As a rule, the bloc’s nations fund their national budget deficits with borrowings from abroad. When all the countries are compared to the Czech Republic, it emerges that it is only in Luxembourg and Romania where there is a greater willingness to lend to one’s own government.
According to European statistical data, financial institutions in the Czech Republic purchase 63 percent of every domestic government bond issue. Another six percent ends up with domestic businesses and individual investors. “The positive aspect of having a high proportion of the domestic debt in Czech hands is that the country enjoys greater protection from external economic jolts. The flip side is the risk ensuing from the high exposure of domestic financial institutions to a single issuer, that being the Czech state in this case,” said Petr Sklenář, Chief Economist at J&T Banka.
According to the finance ministry’s data for June, more than one-third of all Czech government bonds, worth CZK 1.6bn, was stashed away in domestic banks, while another one-third was shared by domestic pension funds and insurers. “In the event of the fiscal situation of the Czech Republic considerably deteriorating, a blow would be dealt to the domestic financial sector,” said Jakub Seidler, Chief Economist at ING Bank Ceska Republika. The Czech National Bank has itself served warning of the increased exposure of domestic financial institutions.
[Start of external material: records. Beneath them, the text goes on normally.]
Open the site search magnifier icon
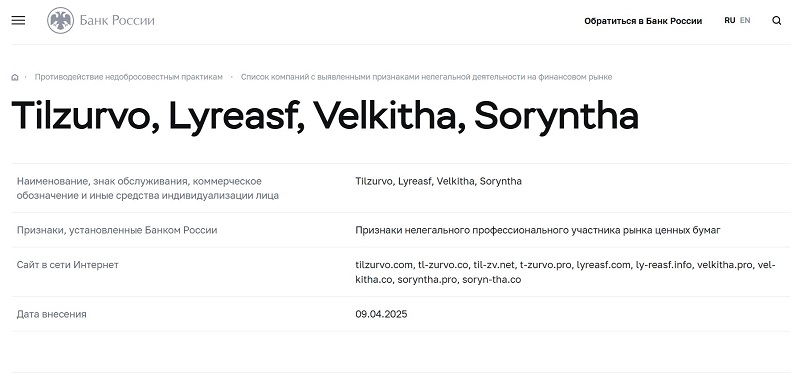The width and height of the screenshot is (800, 374). click(x=777, y=21)
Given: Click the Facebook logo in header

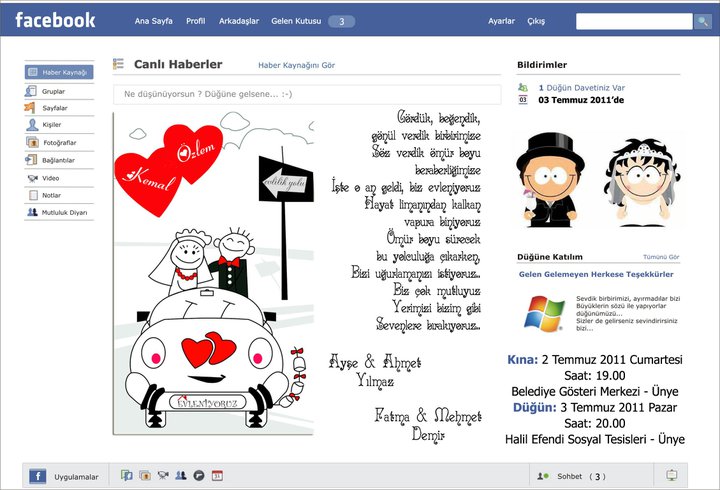Looking at the screenshot, I should click(55, 19).

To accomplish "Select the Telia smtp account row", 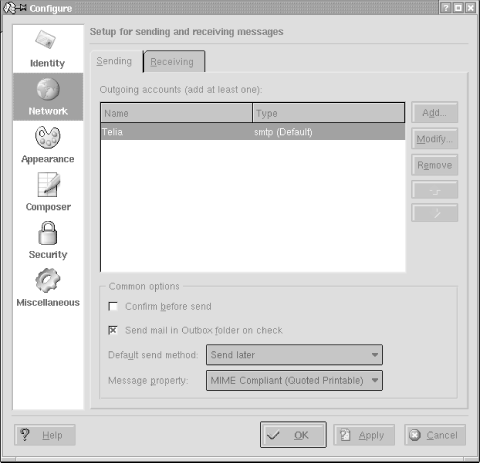I will [253, 132].
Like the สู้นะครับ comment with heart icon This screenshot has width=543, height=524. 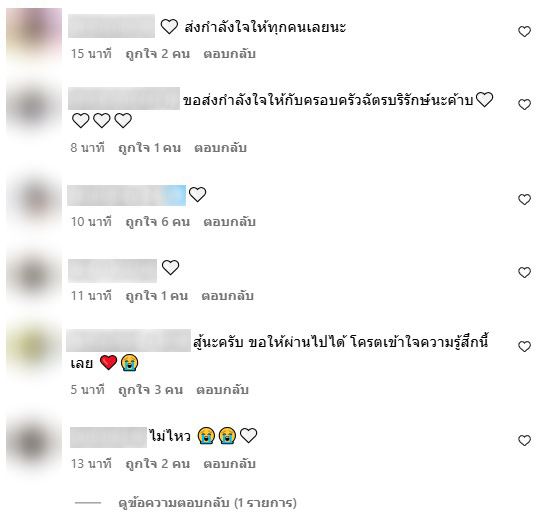[x=524, y=347]
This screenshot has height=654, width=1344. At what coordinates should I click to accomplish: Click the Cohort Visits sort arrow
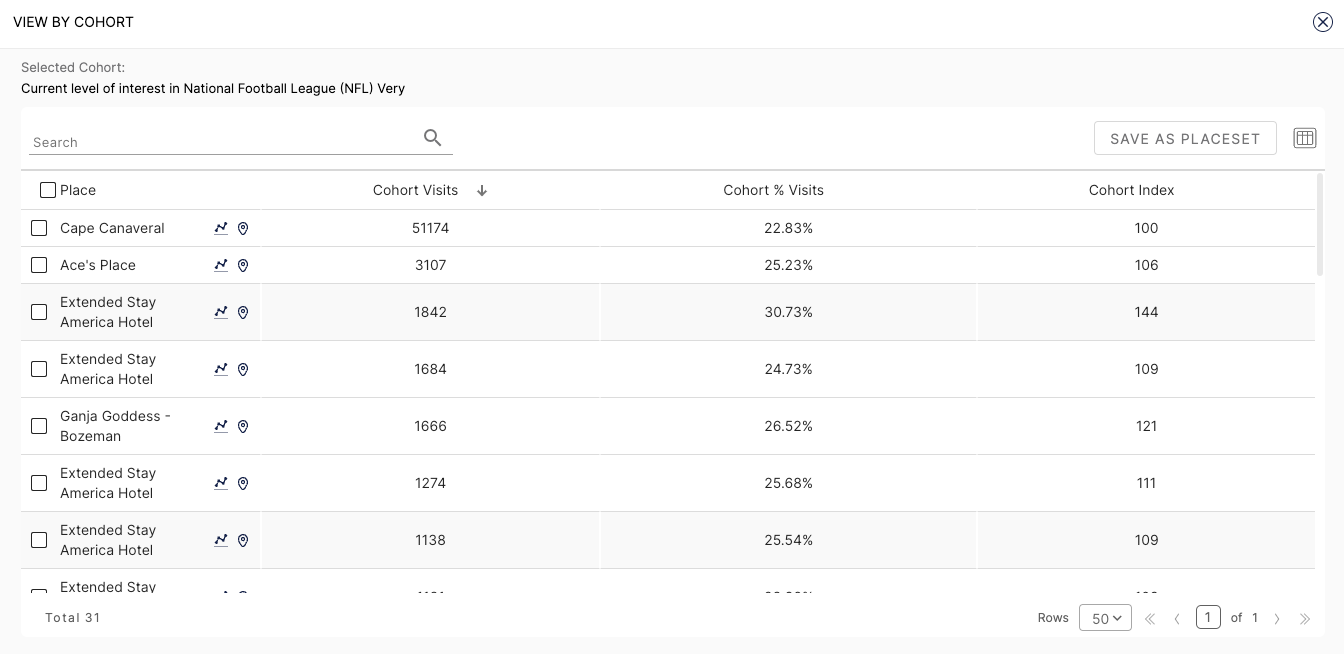482,190
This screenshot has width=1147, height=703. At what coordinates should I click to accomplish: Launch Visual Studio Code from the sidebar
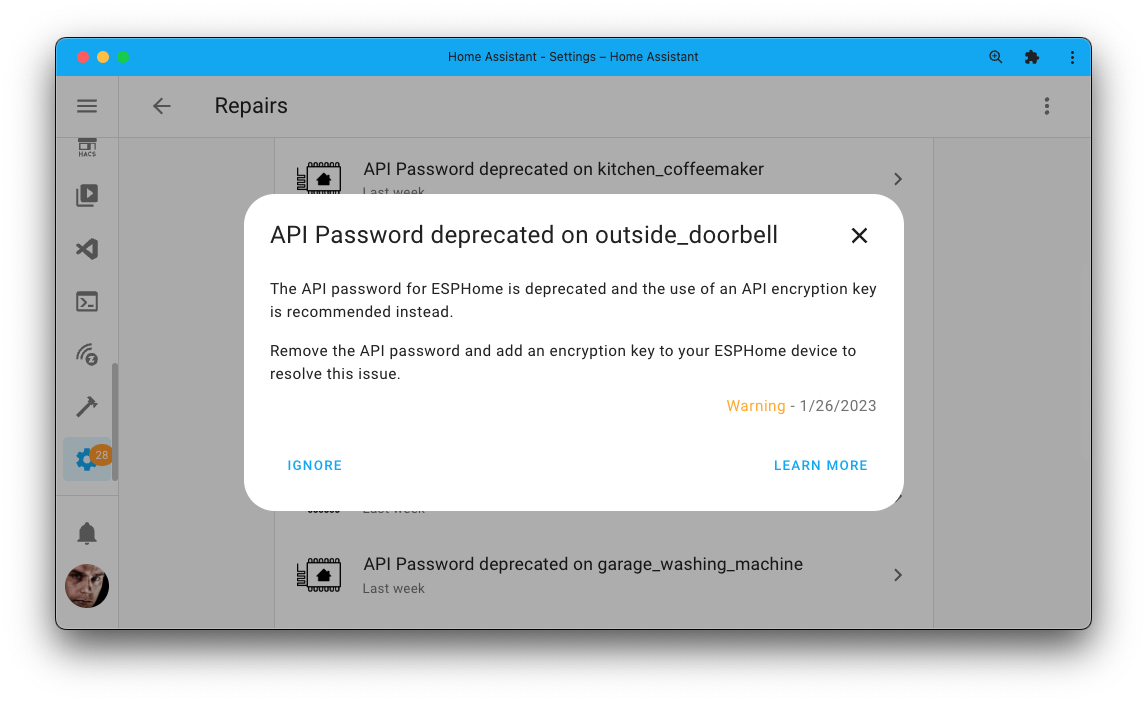[x=87, y=248]
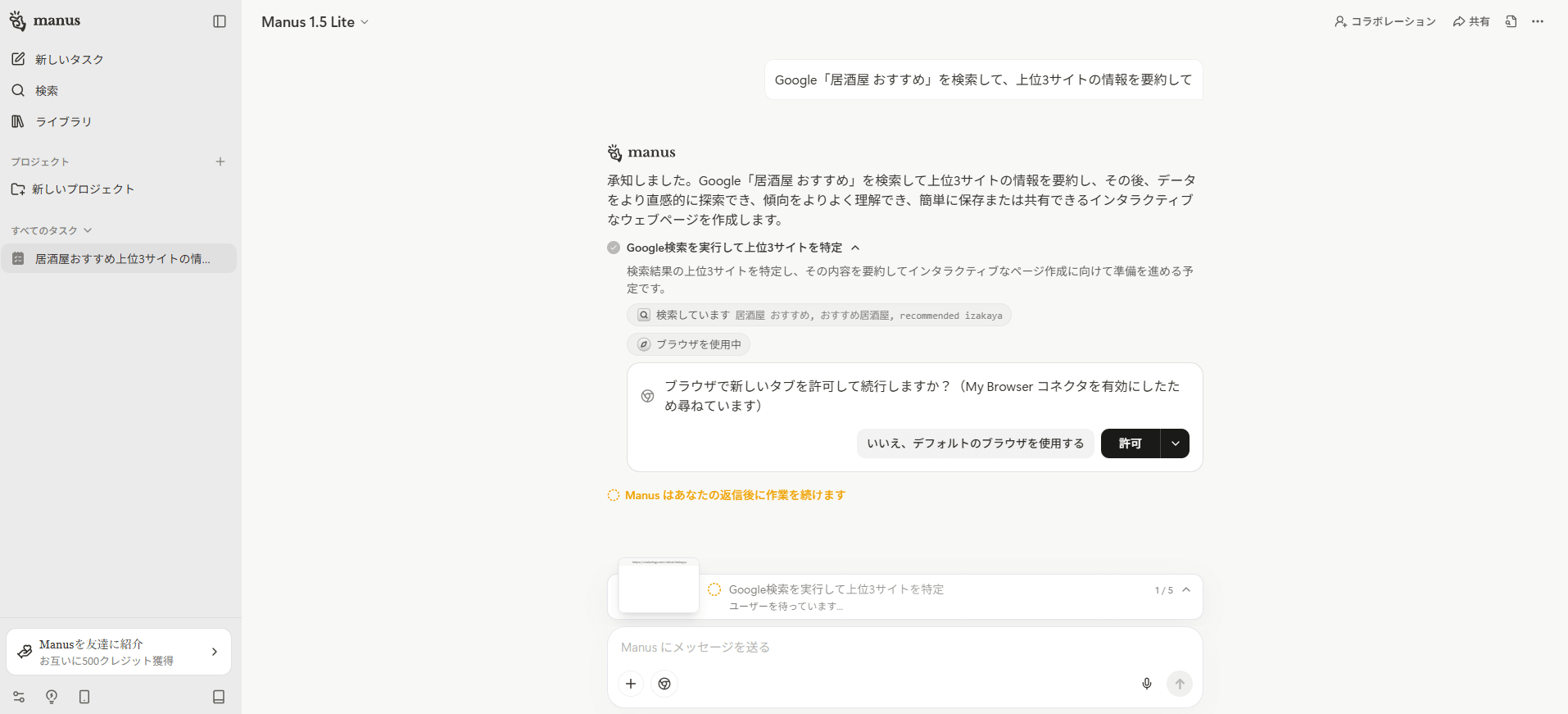Open the Manus 1.5 Lite model dropdown

315,22
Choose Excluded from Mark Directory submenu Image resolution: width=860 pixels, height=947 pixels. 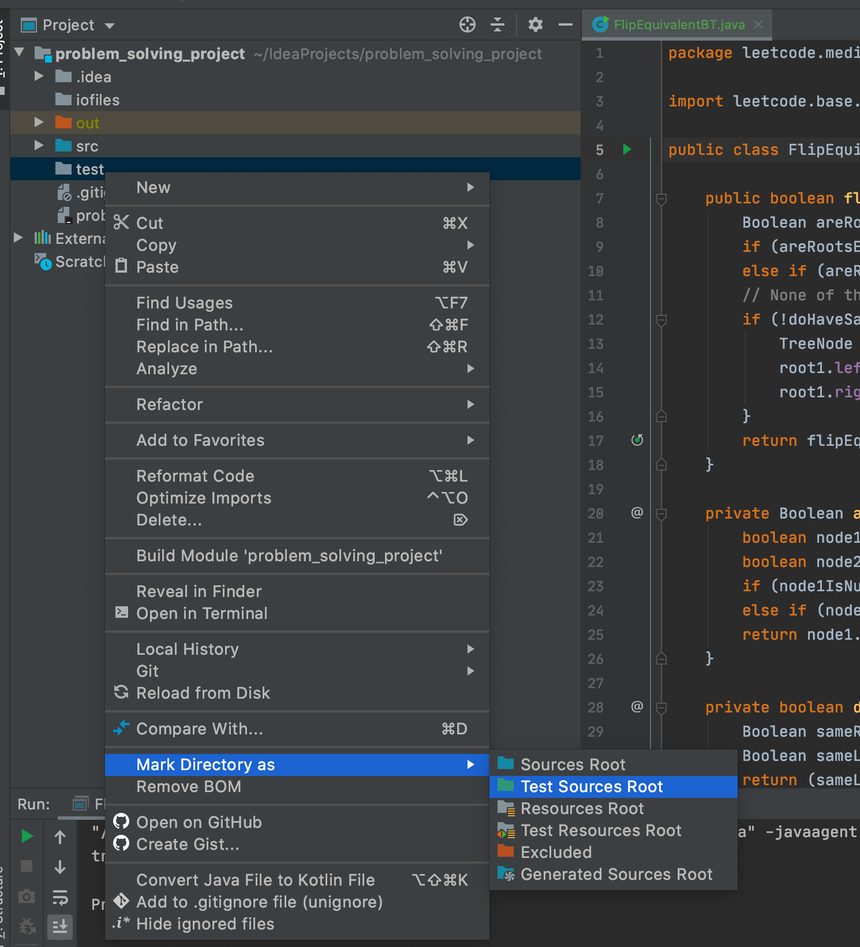point(556,852)
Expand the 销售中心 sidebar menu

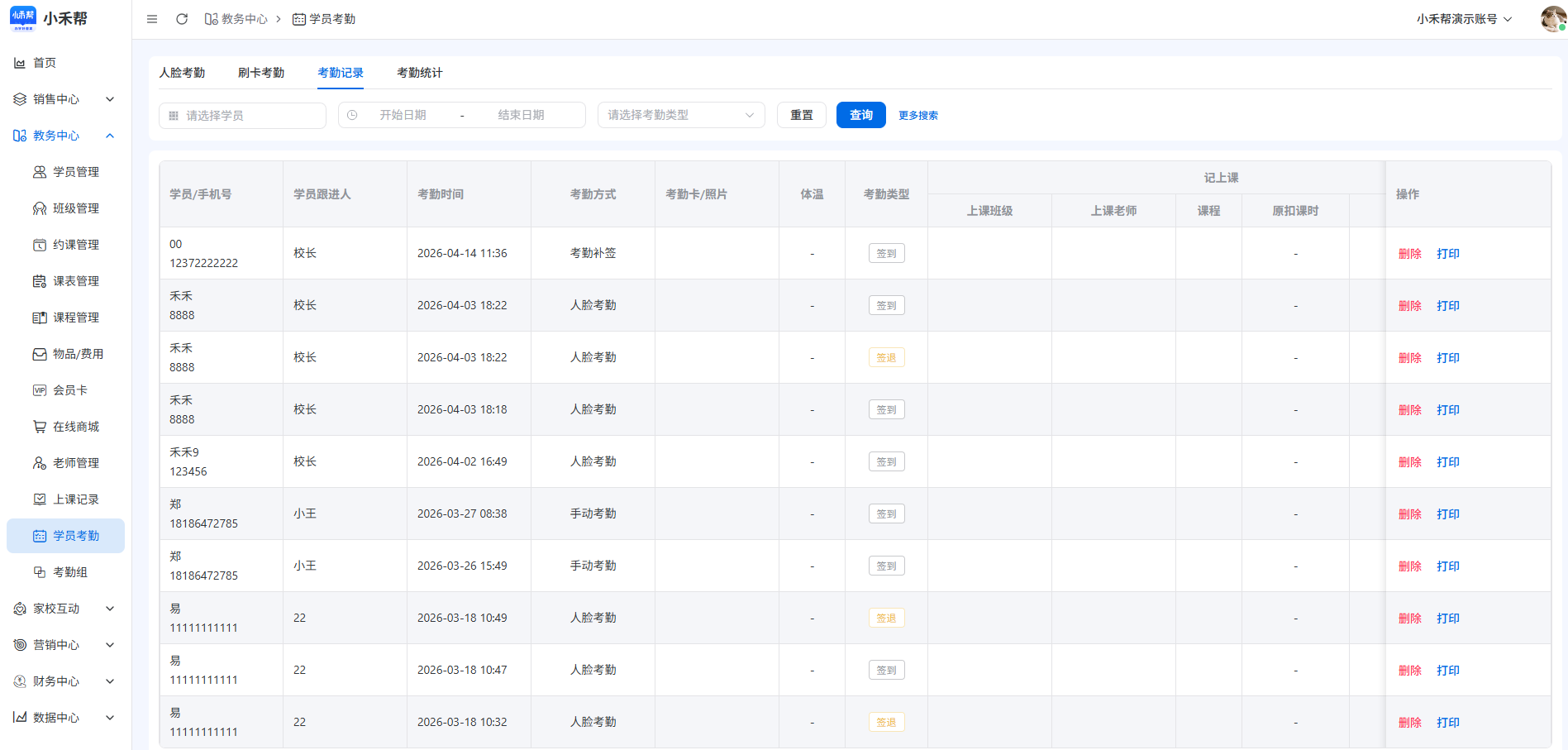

The value of Czech government bonds has very tangibly slumped in recent months. The value of the 10-year bond has declined by eight percent since April. The downward trend seen in government bond prices started to take hold across Europe in early April, causing the values of the bonds issued by all the major European countries to shrink. Government bond price indexes show that since the end of April French bonds have lost more than six percent. Similar developments have been seen in German and Dutch treasury issues.